Kannst du die Zeilen des folgenden Materials von der Zeile mit „Share article via Telegram“ bis einschließlich der Zeile mit „pyautogui.click(x=270, y=350)“ als nummerierte Liste aufführen, ohne Leerzeilen?
****************************************
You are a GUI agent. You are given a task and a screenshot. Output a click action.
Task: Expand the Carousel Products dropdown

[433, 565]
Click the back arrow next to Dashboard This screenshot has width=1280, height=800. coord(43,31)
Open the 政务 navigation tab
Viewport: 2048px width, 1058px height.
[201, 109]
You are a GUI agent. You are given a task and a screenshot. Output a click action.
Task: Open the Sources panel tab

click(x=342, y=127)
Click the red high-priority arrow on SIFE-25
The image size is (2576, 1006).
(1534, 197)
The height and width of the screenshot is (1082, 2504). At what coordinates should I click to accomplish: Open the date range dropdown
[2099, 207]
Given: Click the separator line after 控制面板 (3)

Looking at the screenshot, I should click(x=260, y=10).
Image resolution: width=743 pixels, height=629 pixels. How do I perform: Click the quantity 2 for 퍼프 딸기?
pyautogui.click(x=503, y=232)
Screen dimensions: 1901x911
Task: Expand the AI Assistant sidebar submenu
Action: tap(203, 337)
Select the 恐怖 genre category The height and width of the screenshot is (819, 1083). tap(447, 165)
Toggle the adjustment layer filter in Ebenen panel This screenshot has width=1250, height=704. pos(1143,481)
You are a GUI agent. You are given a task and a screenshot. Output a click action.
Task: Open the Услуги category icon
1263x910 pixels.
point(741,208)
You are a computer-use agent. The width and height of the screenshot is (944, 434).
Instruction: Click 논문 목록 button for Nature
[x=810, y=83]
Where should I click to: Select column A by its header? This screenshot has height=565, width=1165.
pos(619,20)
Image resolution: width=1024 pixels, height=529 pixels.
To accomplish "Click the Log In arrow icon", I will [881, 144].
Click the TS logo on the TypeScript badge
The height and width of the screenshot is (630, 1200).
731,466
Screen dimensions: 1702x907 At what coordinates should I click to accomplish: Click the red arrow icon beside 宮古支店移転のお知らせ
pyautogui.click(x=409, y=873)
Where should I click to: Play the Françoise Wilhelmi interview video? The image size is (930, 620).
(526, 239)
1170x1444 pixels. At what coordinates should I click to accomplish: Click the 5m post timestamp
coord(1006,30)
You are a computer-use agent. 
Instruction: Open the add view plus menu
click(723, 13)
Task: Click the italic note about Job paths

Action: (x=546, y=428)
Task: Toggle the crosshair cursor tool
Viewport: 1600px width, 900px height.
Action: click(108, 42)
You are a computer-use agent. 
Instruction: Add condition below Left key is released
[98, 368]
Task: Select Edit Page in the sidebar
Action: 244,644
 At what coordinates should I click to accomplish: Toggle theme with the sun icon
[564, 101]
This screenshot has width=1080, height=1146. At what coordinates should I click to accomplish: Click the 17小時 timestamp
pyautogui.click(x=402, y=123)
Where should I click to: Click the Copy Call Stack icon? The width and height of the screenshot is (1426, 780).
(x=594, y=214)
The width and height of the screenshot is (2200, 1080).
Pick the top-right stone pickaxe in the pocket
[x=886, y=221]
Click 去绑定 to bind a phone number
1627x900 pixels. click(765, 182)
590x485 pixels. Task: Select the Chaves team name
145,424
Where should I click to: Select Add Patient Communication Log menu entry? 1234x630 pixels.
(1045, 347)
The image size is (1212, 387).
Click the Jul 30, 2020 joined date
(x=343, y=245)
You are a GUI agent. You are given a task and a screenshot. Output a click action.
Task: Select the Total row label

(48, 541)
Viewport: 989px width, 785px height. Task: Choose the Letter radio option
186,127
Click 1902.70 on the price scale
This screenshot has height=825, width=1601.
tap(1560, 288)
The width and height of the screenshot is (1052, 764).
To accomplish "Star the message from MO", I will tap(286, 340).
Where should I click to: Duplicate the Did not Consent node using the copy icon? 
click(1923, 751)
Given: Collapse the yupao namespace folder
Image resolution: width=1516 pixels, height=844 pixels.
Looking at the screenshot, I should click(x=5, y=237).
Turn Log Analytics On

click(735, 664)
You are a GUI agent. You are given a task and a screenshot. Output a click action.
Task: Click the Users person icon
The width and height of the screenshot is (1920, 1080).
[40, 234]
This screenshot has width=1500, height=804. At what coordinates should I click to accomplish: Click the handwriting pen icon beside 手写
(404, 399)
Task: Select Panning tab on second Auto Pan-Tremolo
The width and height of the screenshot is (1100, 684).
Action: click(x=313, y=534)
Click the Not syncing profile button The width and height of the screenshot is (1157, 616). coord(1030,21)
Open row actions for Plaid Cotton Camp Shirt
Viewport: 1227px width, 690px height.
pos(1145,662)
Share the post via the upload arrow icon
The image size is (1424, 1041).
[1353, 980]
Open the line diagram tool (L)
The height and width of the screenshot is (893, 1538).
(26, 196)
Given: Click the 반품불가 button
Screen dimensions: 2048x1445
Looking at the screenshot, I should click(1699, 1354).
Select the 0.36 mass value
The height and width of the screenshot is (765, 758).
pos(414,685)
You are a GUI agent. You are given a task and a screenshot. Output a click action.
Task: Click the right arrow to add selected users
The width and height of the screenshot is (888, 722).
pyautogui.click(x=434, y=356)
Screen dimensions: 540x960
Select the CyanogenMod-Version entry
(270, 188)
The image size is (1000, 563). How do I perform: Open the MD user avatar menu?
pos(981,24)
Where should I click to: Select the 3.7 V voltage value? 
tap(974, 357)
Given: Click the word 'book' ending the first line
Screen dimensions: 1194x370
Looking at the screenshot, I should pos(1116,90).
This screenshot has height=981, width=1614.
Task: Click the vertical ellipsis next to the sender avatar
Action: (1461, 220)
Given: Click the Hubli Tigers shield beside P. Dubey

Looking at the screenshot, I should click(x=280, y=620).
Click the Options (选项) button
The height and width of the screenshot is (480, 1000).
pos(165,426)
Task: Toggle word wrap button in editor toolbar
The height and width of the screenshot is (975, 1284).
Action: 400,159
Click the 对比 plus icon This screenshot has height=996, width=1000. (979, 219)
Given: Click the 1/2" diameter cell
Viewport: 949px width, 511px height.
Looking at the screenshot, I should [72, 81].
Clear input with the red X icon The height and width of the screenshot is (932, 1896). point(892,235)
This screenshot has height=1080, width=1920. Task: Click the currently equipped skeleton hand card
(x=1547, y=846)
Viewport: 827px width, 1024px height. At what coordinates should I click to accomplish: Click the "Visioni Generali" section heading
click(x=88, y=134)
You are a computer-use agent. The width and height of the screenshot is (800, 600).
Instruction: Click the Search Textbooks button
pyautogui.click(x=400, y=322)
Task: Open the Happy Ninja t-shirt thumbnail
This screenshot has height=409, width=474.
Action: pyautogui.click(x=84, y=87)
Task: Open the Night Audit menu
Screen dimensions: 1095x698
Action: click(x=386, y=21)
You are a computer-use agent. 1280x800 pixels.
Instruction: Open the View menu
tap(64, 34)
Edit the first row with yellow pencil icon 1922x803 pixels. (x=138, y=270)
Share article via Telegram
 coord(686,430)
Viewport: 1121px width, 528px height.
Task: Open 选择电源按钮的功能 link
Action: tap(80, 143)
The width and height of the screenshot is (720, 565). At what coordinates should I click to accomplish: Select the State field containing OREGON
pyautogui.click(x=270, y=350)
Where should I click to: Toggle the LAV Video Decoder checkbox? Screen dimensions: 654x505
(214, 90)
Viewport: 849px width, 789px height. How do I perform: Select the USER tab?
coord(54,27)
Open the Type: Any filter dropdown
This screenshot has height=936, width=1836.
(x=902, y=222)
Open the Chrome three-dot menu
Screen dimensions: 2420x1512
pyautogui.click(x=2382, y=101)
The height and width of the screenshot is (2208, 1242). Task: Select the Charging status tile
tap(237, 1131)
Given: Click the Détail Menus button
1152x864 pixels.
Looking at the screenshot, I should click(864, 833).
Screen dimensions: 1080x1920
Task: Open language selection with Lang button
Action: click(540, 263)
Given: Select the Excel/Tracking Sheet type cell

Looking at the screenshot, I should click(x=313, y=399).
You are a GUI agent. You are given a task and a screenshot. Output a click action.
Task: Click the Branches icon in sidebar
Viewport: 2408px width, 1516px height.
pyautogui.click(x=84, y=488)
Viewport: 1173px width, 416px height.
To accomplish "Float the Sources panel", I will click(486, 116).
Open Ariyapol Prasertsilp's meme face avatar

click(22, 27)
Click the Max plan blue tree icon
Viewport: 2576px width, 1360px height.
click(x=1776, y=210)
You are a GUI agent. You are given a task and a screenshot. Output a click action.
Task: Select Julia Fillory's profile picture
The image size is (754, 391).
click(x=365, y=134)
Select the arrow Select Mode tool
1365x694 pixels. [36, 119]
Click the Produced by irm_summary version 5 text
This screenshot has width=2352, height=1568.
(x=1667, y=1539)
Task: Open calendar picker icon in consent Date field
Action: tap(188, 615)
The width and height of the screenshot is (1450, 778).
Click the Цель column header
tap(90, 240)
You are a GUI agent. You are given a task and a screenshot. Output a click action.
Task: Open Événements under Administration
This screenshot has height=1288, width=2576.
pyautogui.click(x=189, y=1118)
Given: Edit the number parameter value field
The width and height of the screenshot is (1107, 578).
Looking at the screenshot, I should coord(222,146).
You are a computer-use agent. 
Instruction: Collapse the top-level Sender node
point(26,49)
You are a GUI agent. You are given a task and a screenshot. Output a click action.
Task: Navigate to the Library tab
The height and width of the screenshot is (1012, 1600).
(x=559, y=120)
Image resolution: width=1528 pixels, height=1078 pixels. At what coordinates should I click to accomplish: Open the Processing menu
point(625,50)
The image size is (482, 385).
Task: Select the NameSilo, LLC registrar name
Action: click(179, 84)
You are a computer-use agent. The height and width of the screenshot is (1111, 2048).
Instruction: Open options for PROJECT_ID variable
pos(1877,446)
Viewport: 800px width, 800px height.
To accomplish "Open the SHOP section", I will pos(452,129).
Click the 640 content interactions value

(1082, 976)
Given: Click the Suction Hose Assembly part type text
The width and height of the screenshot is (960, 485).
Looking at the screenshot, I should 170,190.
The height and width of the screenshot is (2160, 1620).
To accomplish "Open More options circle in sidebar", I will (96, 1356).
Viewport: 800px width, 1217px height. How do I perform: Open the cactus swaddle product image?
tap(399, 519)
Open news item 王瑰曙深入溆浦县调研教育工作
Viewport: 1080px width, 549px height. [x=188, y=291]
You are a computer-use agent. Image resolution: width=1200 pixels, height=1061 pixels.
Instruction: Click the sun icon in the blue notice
****************************************
### Lösung der Aufgabe
1. Share article via Telegram
2.  coord(686,430)
3. Viewport: 1121px width, 528px height.
4. Task: Open 选择电源按钮的功能 link
5. Action: tap(80, 143)
6. The width and height of the screenshot is (720, 565). At what coordinates should I click to accomplish: Select the State field containing OREGON
7. pyautogui.click(x=270, y=350)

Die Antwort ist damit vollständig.